# RAW RECORDS:
============================================================

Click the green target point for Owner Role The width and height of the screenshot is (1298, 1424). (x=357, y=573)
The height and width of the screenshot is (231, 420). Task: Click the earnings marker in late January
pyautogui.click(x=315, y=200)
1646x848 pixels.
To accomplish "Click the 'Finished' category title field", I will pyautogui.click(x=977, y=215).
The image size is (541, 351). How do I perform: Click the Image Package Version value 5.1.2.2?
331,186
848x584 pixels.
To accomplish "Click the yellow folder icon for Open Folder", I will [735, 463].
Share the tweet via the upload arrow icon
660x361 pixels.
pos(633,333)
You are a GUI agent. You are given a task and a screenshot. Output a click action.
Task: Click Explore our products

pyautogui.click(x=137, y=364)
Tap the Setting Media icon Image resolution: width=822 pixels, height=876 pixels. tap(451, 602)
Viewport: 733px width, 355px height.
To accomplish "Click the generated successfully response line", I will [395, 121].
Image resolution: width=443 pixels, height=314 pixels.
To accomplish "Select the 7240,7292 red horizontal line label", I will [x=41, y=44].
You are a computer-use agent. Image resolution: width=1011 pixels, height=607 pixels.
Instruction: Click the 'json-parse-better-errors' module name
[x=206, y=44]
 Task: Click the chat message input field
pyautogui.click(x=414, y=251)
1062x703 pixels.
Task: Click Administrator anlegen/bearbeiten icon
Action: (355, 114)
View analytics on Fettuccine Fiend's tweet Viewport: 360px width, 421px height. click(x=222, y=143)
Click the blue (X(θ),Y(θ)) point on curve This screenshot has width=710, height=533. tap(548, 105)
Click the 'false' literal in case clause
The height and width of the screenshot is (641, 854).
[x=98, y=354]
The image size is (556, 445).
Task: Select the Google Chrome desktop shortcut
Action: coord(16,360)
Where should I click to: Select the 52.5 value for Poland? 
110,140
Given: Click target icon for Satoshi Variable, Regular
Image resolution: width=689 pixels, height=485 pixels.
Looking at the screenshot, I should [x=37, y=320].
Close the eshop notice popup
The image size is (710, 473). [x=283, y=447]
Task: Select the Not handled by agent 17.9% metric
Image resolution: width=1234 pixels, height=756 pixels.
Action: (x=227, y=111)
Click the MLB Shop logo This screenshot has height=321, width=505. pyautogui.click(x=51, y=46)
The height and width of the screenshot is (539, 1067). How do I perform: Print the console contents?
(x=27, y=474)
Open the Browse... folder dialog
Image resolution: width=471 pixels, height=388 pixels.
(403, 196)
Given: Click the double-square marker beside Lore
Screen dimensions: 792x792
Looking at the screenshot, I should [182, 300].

============================================================

# SET PROBLEM:
Count the lines in the rows above that contain the string "resolution", treating uppercase and lowercase as different. Reply with the number only.

# REPLY TO THE EXERCISE:
6